Um número que, de acordo com Katerina Volcov,
secretária executiva do Fórum Nacional de Prevenção e
Erradicação do Trabalho Infantil (FNPETI), revela apenas
a ponta de um enorme iceberg. “O número de
subnotificações é alto assim como a falta de dados”, diz
ela. [...] Os números não contemplam as informações de
algumas das piores formas de trabalho infantil, como
exploração sexual, tráfico de drogas, trabalho infantil
doméstico e nas ruas. Também não levam em conta o
trabalho executado por crianças menores de 5 anos de
idade e a exploração de meninas e meninos nos meios
digitais, como “empreendedores”, influenciadores ou
mesmo gamers. “Temos uma sociedade que observa
isso com glamour”, diz ela, alertando para os riscos. “A
produção de vídeos, as transmissões ao vivo, os desafios
online… Tudo isso faz parte do trabalho infantil digital”,
explica. Segundo Volcov, a criação de um conteúdo vira
trabalho infantil quando tem frequência, pressão, como
a exigência de uma quantidade determinada de likes,
carga excessiva, e relação de poder.

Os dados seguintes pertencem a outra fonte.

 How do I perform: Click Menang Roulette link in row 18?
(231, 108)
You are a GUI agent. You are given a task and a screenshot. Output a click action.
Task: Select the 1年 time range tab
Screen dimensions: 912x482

Nesses casos, tanto
as plataformas quanto os pais deveriam ser, sim,
responsabilizados.
Para Katerina Volcov, é urgente uma
regulamentação das redes, diferenciando cada uma das
categorias dos trabalhadores infantis digitais: gamers,
influenciadores mirins, empreendedores digitais... “Não
é uma categoria uníssona”, destaca, chamando a
atenção para importância de estabelecer regras e limites
e promover discussões, inclusive, sobre o impacto da
exposição da identidade e da vida desses meninos e
meninas [...]
“Tendo a achar que o trabalho infantil digital está
se tornando uma das piores faces do trabalho infantil
nesse novo século e daqui para frente tende a ficar ainda
mais exacerbado”, diz ela. [...] Em alguns estados, há um
número reduzido de auditores fiscais do trabalho e tem
havido também um desfinanciamento das Ações
Estratégicas do Programa de Erradicação do Trabalho
Infantil (Aepetis). [...] Dados do Instituto de Estudos
Socioeconômicos (Inesc) dão conta de que os recursos
gastos com a área de erradicação do trabalho infantil
diminuíram 94% entre 2019 e 2022. Ao longo dos
últimos anos, também, houve uma desarticulação das
redes de proteção e garantia de direitos.